第5話

 ■■■


 澄み渡る青空に秋風が吹き抜けていく。


 雲ひとつない空の下、柚須カナタその人は、軽快に踵を鳴らして閑静な住宅街を歩いていた。


『監察官、定時連絡です』


 耳元で聞こえた声に応答ボタンを押す。


「ああ、異常なしだ。これより定時連絡を取り止める。ここはもう奴のテリトリーだ。通話は維持。有事即応体制を取れ」


『了解』


 インカムを外して胸ポケットに入れ、速度を落とすことなく朽ちたアスファルトの隙間から生える雑草を踏みしめる。


 時折建ち並ぶ住宅に視線を巡らせれば、手入れのされていない庭木が枝を長く伸ばし、蔦のはびこる外壁が目立つ。


 ゴーストタウンと呼ぶに相応しい様相の住宅街は、一昔前まで四番街と呼ばれ多くの人間が平穏に暮らしていた。


 一夜にして全ての住民が消えるまでは。


 忽然こつぜんと姿を消した彼らについて現在までに判明していることはニつ。


 ひとつは集団失踪に平和維持局が関与しているということ。


 そしてもうひとつは、彼らが戻ってくることはない、ということだ。


 ただ、柚須はこの集団失踪が平和維持局の仕業だと断ずることができずにいた。


 確証がひとつもないのだ。


 集団失踪の数日後、平和維持局は声明を出した。


 平和維持に必要な措置だったというその声明を、肯定する材料も否定する材料もない。


 もぬけの殻になったこの街区だけが平和維持局の脅威を現実のものとして街全体に知らしめている。

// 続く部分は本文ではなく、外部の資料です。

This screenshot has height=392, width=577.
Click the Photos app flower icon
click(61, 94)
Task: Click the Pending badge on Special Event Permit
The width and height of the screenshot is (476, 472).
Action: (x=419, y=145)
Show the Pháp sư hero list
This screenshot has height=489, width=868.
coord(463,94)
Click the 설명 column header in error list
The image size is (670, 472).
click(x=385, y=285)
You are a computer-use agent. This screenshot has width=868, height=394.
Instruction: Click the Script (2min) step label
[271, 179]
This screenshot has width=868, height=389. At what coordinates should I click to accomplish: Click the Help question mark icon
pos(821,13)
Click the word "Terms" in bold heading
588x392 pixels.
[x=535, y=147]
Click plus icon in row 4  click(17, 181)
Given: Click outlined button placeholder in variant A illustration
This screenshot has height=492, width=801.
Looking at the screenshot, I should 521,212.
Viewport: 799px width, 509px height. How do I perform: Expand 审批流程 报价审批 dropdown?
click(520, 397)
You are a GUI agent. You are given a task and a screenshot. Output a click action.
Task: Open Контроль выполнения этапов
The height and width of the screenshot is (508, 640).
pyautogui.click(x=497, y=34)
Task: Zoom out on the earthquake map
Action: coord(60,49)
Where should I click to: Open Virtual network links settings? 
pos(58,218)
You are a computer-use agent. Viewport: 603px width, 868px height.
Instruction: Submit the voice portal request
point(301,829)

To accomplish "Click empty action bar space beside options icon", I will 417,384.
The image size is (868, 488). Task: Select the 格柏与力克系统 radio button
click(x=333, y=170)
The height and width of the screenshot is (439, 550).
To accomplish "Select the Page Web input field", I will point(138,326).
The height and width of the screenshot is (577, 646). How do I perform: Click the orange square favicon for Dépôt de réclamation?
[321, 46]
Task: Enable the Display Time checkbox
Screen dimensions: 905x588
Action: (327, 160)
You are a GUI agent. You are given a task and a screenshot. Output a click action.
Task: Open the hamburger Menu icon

 行政も大々的に宣言されてしまった手前、何事もなかったかのように扱うこともできず、四番街を立ち入り禁止区域に指定した。


 しかしいくら周囲をフェンスや壁で囲って常識に訴えようとしたところで、そんな常識を持ち合わせていない者には関係のない話である。


 今や四番街は世間から爪弾つまはじきにされた人間の楽園と化している。


「ふん。第一村人発見、だな」


 柚須が進む先に、律儀にも歩道を歩く人影が映った。


 どこかで顔でも洗ってきたのか垢で薄汚れた服を着込み日に焼けた肌の男は首にフェイスタオルを提げてのんびりと歩いている。


 四番街は街の形を保ってはいるものの、インフラは既に遮断されて久しい。水を手に入れるには外に出るしかないのだ。


 柚須に気付いた男が、一瞬立ち止まって皮脂でこごった長髪の合間から覗く小さな目を細める。


 余所者を見る目に動じるような柚須ではない。元よりここの住人に接触するためにわざわざ四番街に入ったのだ。


 柚須が男に向かった歩いて行くと、男は何事もなかったかのように再び歩き出し路地を曲がっていく。


 誘われているのか、逃げているのか。


 柚須は楽しげに口の端を歪める。


「さぁ、どこへ連れて行ってくれる?」


 男とつかず離れずの距離を保ったまま後をついて行った柚須が辿り着いたのは、小高い丘に建てられた廃病院だった。


 成程、ここなら寝る場所に困ることはない。


 四番街中央病院と書かれた看板を尻目に柚須が病院の敷地に足を踏み入れると、既に男から話を聞いていたのだろう数人のホームレスが焚き火を囲んでこちらをじっと見ていた。


「こんにちは」


 柚須の声に反応する者はいない。


「人を探しているんだが」


 焚き火の熱を感じるほどに近くまで寄った柚須は、言いながら彼らの周りに意識を巡らせる。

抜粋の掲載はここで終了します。